- [WORK TO BE COMPLETED]: Could you rewrite the items below from the line with "Describe the element" through the line with "phone-block: TÉLÉPHONE +33 0 00 00 00 00 is", swapping "screenshot" for "image" and leaving everything else the same? Leave the pictures out.

- [DATA TO EXAMINE]:
=== Section Start ===

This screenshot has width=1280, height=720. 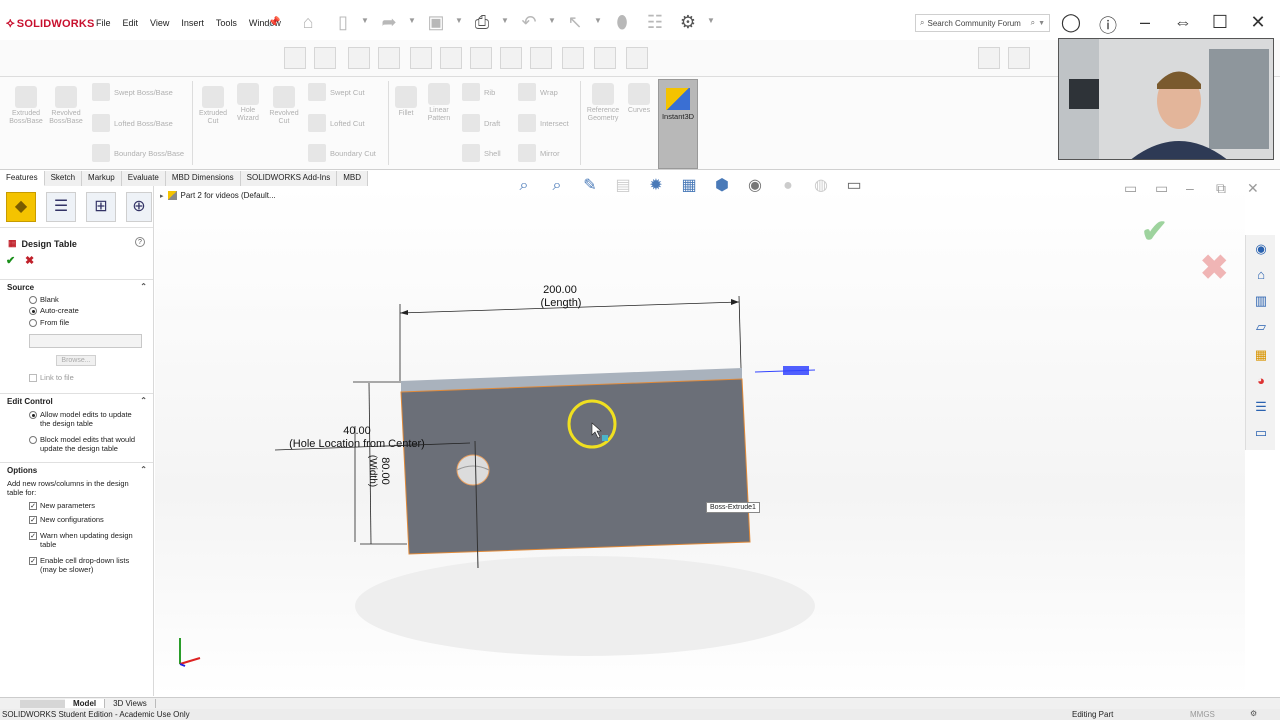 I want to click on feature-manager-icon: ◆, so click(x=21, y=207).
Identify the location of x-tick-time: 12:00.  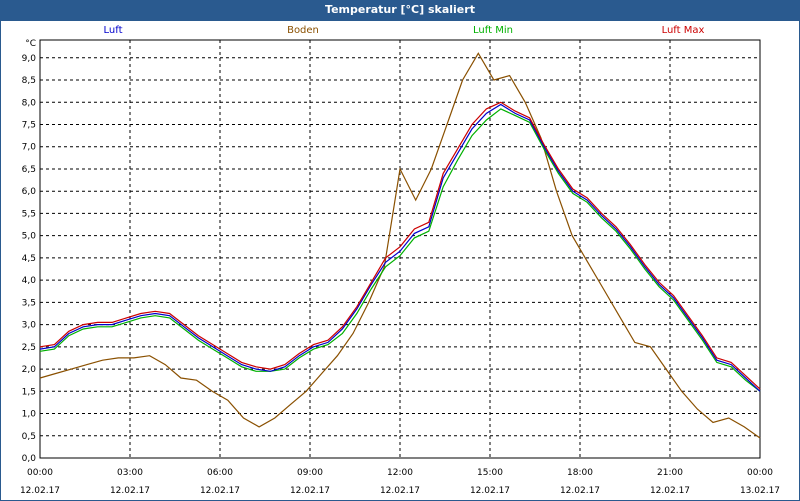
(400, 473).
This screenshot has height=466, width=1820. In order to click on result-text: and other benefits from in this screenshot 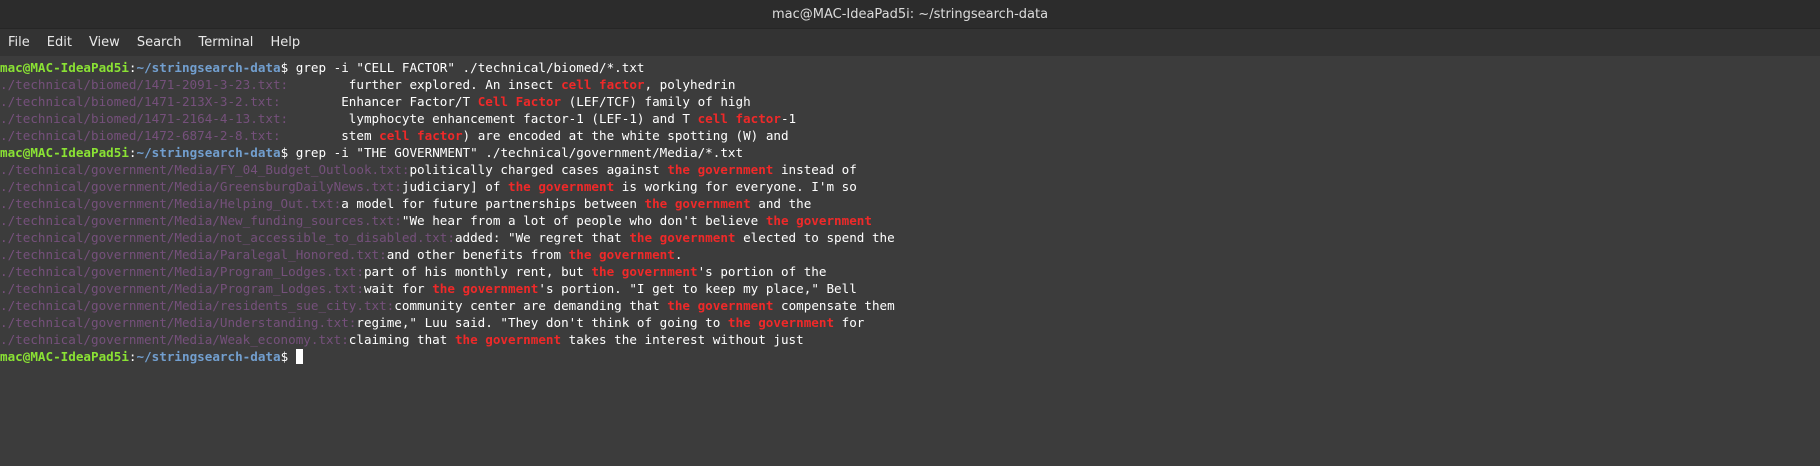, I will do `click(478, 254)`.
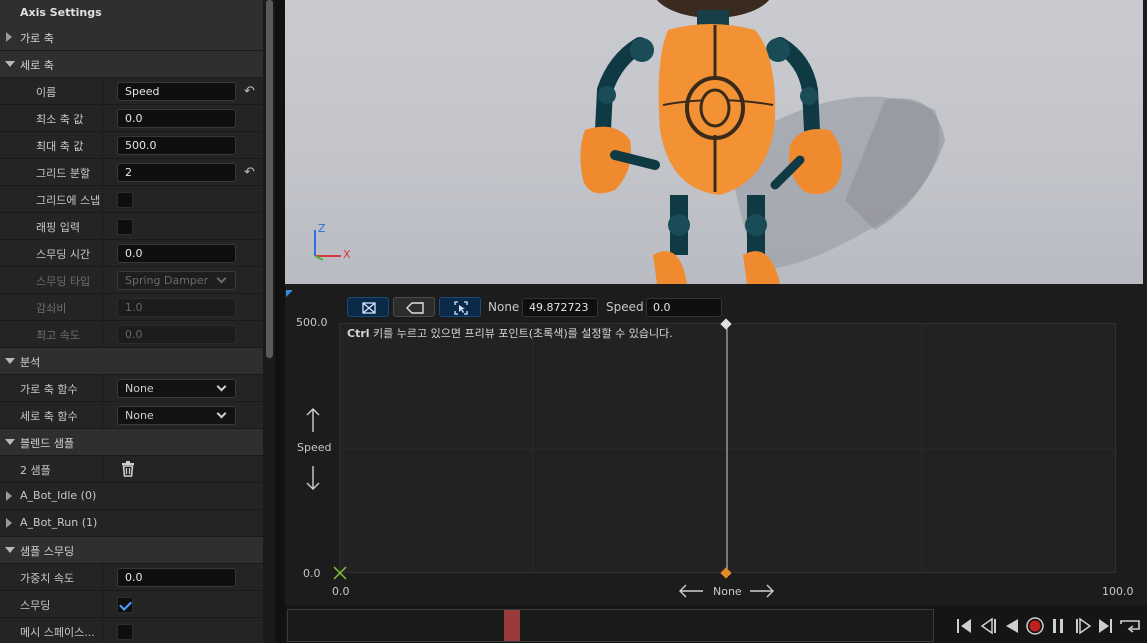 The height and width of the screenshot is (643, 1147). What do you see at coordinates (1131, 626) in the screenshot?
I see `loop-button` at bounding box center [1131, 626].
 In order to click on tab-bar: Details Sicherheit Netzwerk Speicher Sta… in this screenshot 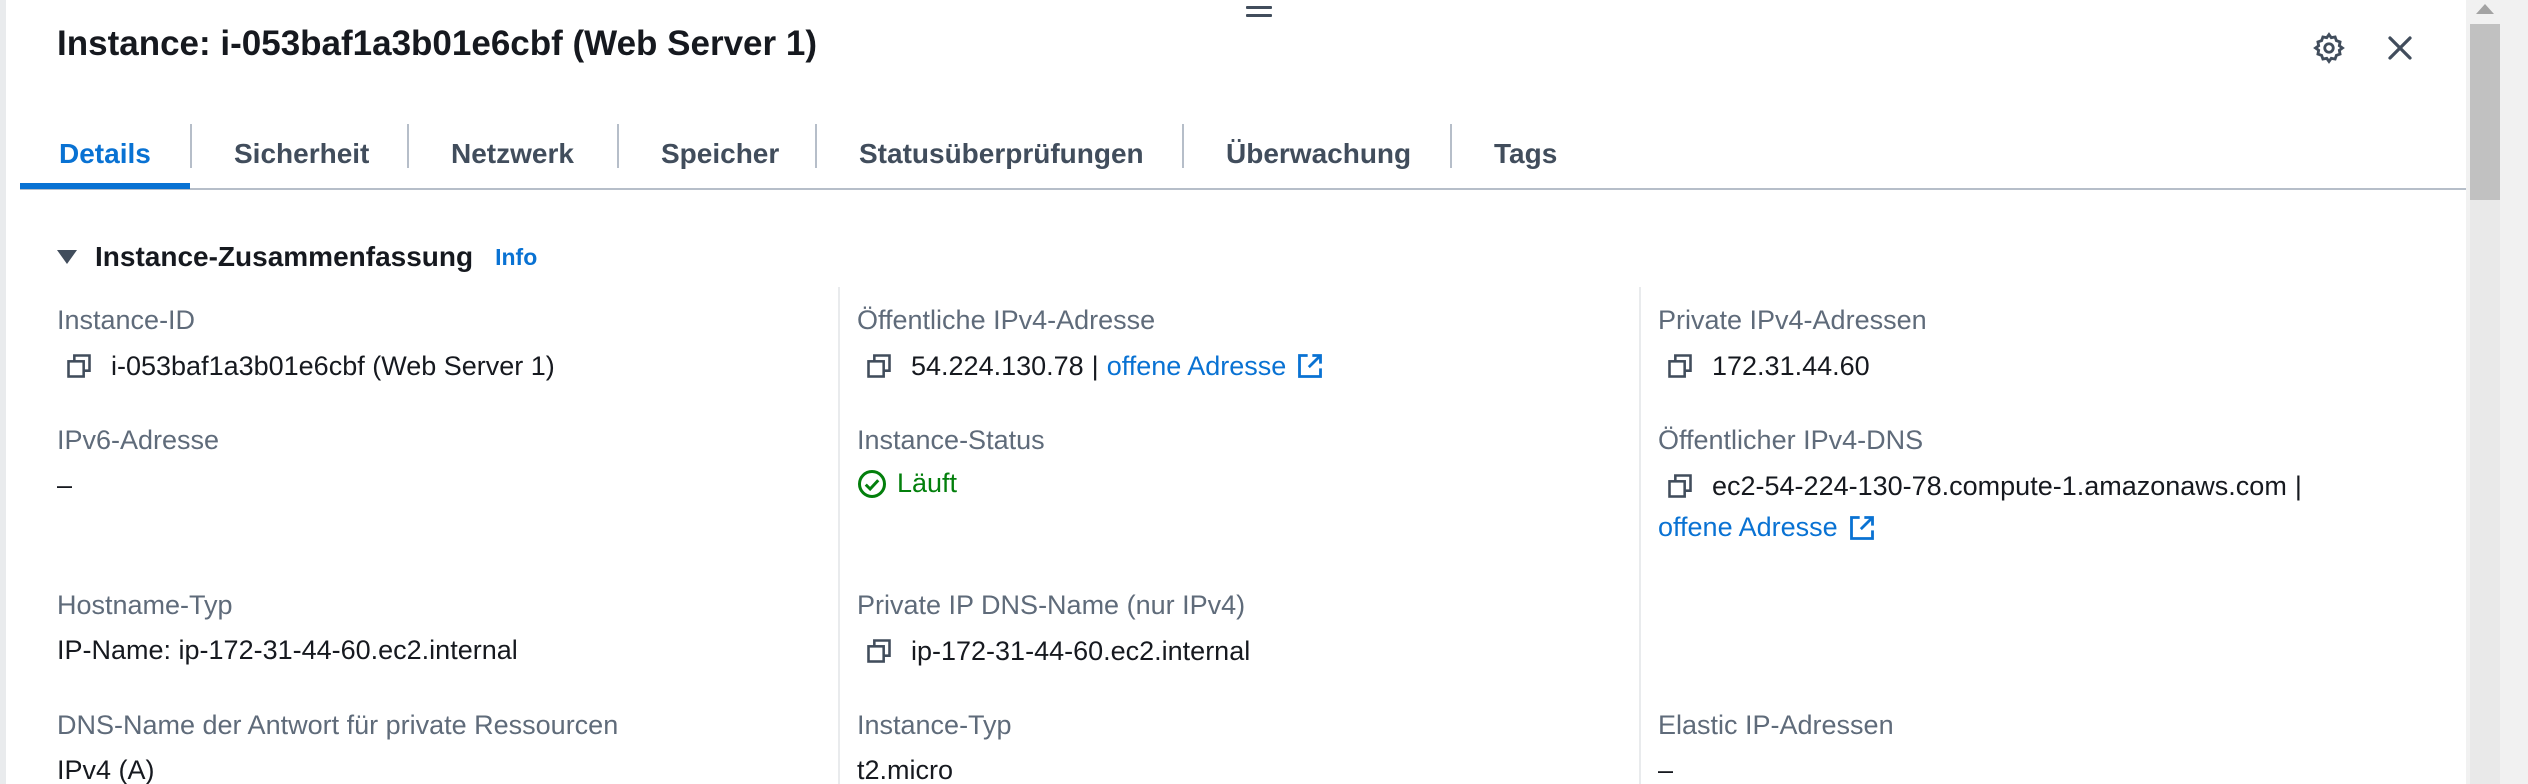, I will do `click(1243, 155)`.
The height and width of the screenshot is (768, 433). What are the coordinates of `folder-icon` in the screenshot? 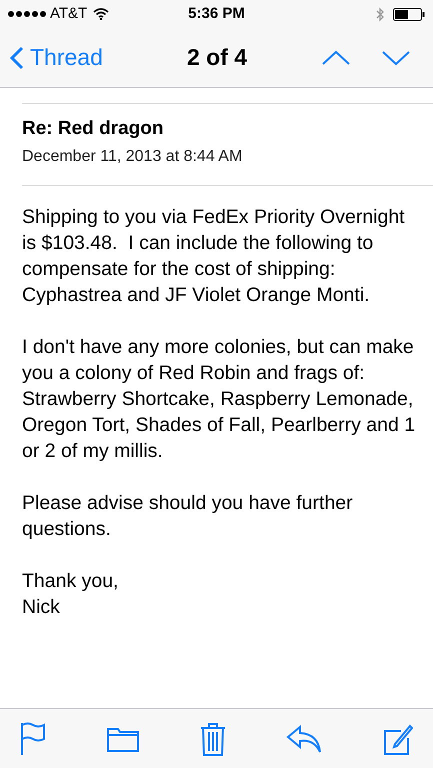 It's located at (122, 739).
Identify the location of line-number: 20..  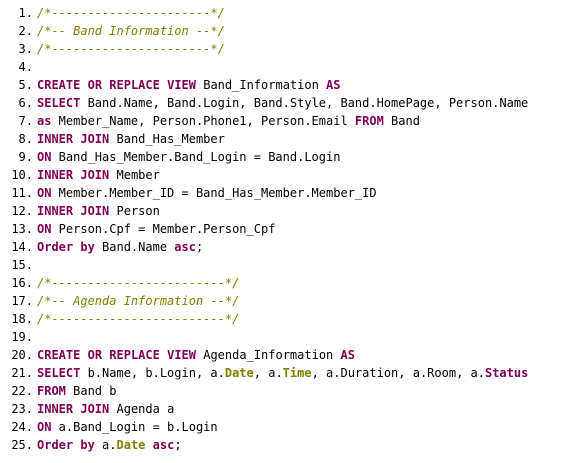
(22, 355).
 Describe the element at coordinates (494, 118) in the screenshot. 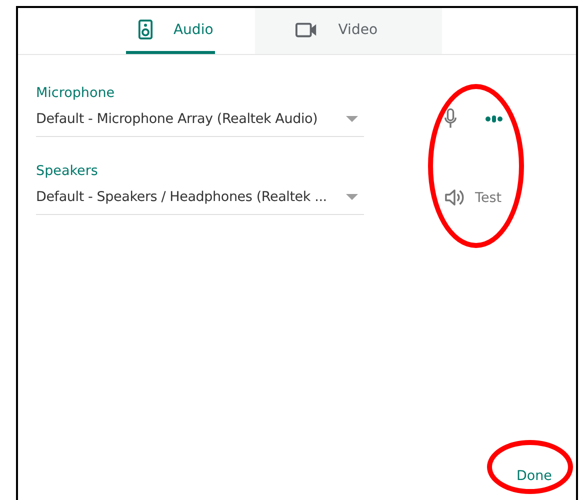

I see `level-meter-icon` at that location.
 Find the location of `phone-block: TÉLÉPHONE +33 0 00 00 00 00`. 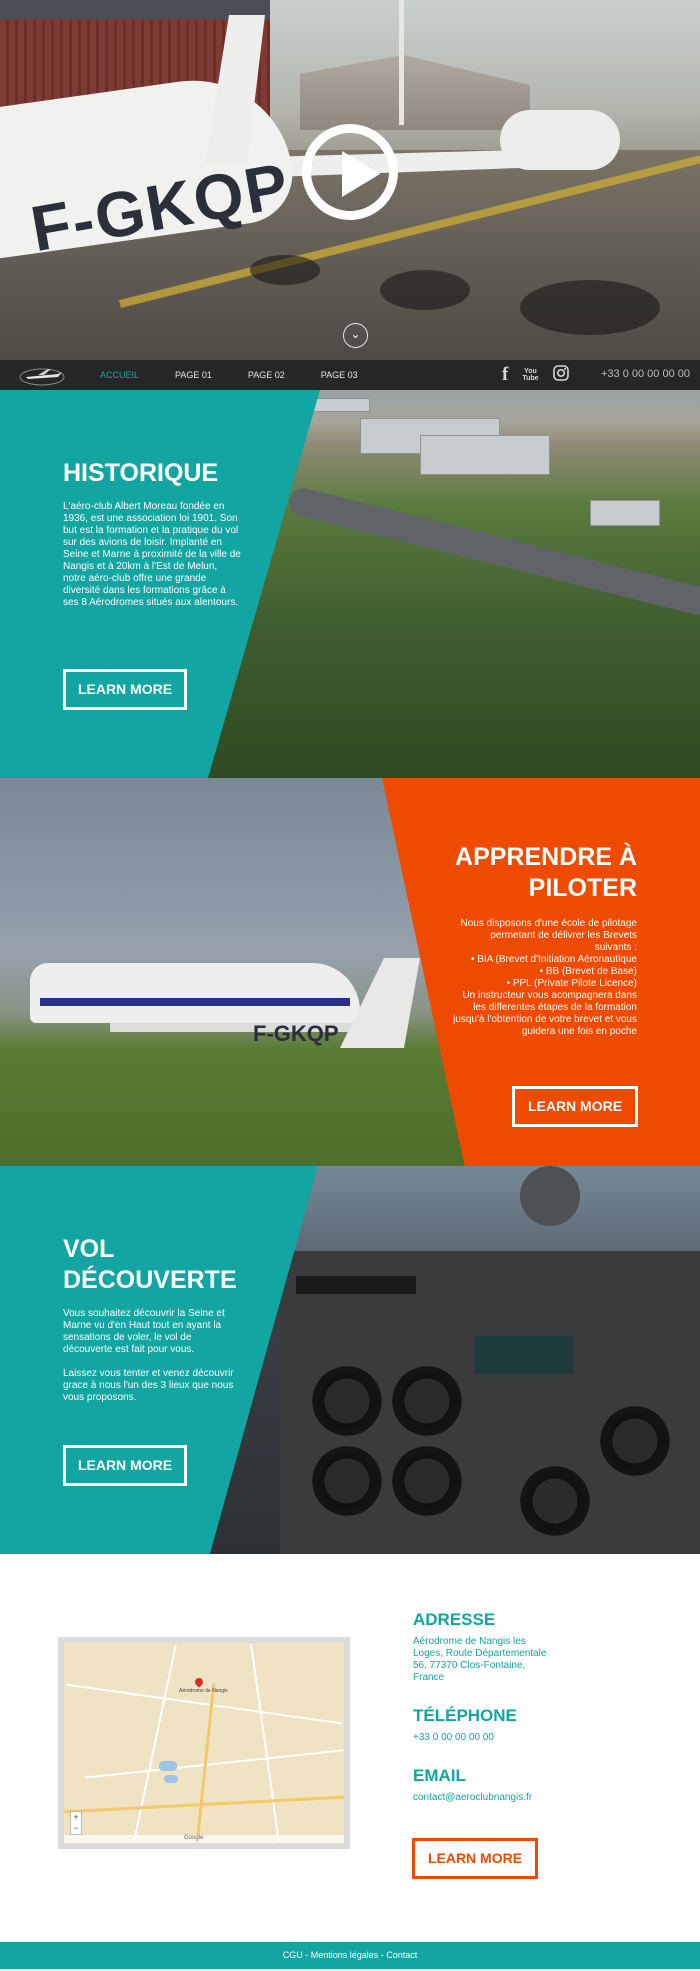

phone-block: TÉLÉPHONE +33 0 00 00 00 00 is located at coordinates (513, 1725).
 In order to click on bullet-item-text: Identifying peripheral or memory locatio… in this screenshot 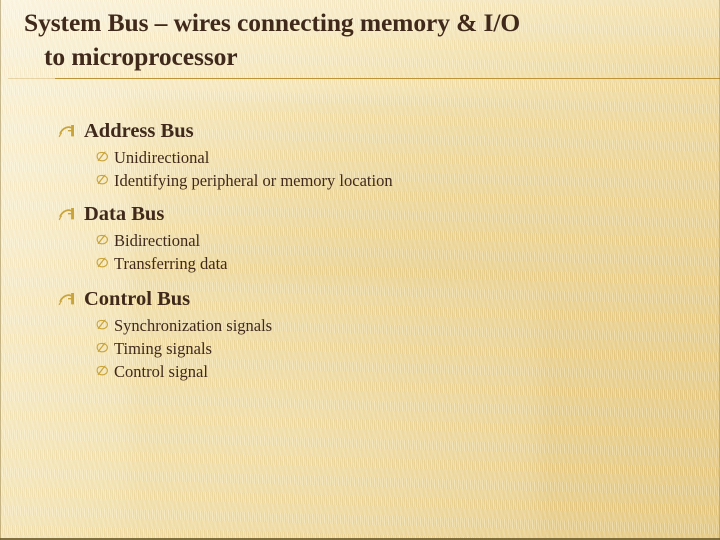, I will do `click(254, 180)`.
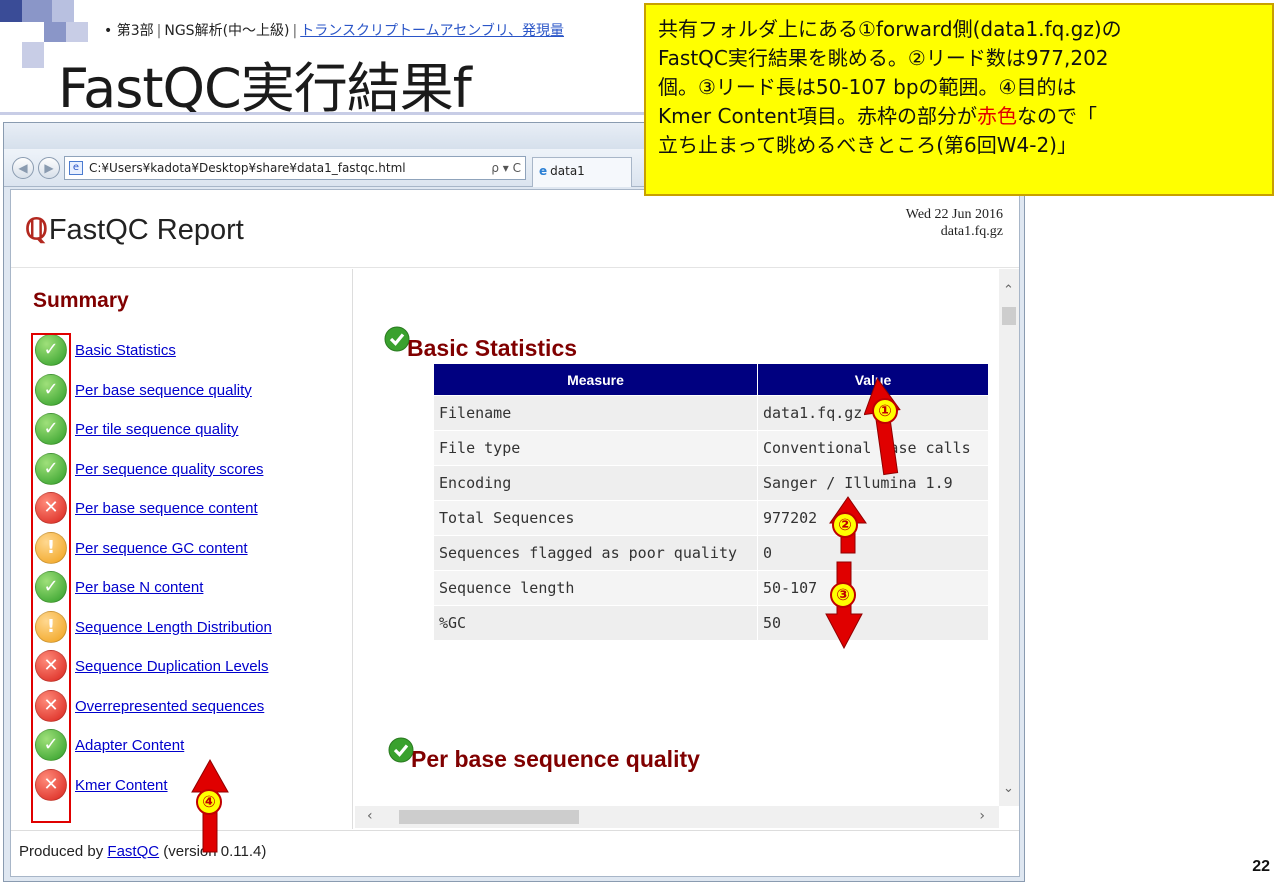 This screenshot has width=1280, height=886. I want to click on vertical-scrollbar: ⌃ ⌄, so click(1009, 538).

=== Section End ===

- [TASK SOLUTION]:
 Describe the element at coordinates (494, 118) in the image. 

I see `level-meter-icon` at that location.
 Find the location of `phone-block: TÉLÉPHONE +33 0 00 00 00 00`. 

phone-block: TÉLÉPHONE +33 0 00 00 00 00 is located at coordinates (513, 1725).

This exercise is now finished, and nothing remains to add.